Connelly's killer newspaper caper

May 23, 2009|Chuck Leddy, Globe Correspondent

Aside from his always-suspenseful, tautly written tales of good guy versus bad guy, bestselling thriller author Michael Connelly ("The Lincoln Lawyer," "The Brass Verdict") does something more topical in his 21st book, "The Scarecrow." The former journalist shows us the fictional collision between the supposedly dying world of print newspapers and the increasingly dominant land of digital technology.

Connelly's hero is veteran Los Angeles Times police reporter Jack McEvoy, who as the book opens, has been laid off during the most recent round of cost cutting. With readers and ad revenue migrating toward online news sources, McEvoy feels like a dinosaur. He's given two weeks to train his replacement, a recent journalism school graduate named Angela Cook who's happy to work for low pay. This being a thriller, and a terrific one at that, McEvoy decides to go out with a bang: He'll do one last murder story that will make the newspaper's ownership regret their decision.

McEvoy investigates a murder case involving a dead woman stuffed in a trunk. The accused killer is Alonzo Winslow, a 16-year-old gang member. While McEvoy says he's pursuing the story to prove Winslow's innocence, his motives are far murkier. McEvoy's cynical photographer Sonny Lester sees another reason: "You're going to write a story about how a sixteen-year-old kid becomes a stone-cold killer. . . . Tellin' how society lets that kind of thing happen? That's Pulitzer territory, bro." Connelly's portrait of a newspaper on the ropes, trying to maintain quality reporting while jobs disappear, is among the many charms of this absorbing thriller.

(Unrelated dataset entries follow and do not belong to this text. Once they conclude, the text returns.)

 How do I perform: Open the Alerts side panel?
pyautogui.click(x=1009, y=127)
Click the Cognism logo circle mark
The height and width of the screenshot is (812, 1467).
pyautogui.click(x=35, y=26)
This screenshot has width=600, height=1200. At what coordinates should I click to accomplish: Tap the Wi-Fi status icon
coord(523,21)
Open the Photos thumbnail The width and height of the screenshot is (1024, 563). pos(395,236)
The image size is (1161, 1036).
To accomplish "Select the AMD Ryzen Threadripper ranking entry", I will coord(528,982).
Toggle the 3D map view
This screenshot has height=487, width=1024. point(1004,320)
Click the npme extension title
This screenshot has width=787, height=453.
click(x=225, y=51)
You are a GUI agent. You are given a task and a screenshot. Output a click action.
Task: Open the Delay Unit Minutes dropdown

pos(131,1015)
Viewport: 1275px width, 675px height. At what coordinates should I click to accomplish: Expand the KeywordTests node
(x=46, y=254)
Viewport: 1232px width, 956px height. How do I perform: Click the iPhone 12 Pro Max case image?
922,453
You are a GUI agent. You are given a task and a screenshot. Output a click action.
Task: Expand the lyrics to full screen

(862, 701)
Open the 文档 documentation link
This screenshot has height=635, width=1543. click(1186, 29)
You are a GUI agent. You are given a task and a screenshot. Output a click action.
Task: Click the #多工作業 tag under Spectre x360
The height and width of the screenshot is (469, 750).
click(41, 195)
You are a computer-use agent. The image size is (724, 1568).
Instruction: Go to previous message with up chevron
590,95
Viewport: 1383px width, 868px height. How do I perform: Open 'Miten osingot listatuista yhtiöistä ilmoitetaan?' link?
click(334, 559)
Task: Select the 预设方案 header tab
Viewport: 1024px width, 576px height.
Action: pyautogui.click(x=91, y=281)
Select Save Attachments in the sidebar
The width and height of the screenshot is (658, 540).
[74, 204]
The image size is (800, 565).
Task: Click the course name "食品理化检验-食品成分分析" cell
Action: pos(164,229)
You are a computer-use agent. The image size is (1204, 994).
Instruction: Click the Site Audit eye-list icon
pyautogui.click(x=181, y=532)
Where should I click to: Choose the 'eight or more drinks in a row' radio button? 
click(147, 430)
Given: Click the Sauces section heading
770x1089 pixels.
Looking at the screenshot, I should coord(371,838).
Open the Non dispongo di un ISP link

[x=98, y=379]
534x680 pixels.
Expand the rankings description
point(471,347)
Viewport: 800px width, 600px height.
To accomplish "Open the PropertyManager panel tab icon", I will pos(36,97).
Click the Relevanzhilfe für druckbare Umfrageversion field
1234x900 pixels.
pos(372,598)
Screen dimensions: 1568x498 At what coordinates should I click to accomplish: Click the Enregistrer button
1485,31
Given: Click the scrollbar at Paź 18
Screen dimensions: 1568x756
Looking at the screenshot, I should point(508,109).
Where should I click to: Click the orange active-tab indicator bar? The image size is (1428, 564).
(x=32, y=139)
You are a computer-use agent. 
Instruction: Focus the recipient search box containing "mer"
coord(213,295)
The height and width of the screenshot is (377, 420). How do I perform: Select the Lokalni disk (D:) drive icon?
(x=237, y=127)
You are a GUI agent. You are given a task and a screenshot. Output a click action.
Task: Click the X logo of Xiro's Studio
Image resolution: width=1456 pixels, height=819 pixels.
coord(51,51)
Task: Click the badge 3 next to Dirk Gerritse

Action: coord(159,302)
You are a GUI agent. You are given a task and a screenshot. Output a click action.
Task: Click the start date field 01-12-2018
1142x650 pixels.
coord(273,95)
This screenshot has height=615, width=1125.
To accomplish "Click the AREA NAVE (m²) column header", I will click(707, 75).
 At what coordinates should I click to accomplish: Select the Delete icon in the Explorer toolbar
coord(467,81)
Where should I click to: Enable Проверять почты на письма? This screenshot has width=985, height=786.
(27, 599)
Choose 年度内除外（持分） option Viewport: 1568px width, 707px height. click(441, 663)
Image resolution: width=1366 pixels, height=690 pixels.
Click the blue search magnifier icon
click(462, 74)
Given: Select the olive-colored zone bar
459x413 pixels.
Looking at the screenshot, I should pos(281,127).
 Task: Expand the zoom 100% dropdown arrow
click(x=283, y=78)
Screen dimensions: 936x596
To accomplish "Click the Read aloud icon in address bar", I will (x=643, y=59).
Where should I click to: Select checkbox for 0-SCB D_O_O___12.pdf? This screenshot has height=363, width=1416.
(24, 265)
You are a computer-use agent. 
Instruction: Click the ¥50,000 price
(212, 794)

Connelly's plot, an expertly constructed vehicle, quickens when McEvoy discovers that the alleged Winslow murder is shockingly similar to an earlier murder in Las Vegas. In both murders, the killer's modus operandi was the same and, Connelly discovers, a third party was set up perfectly in both cases to take the fall. "Immediately I was hit with the profound sense that these women had not been selected randomly by their killer. They had been chosen. They fit some kind of mold that made them targets."

Connelly's narrative switches back and forth between McEvoy's investigation and the killer's ongoing efforts to remain undetected. This intricate, interweaving story structure allows Connelly to show readers what McEvoy is doing, while also taking us inside the villain's efforts at countering the hero. Readers are given a deeply satisfying sense of omniscience, yet Connelly never stops doling out the suspense as action leads to counteraction.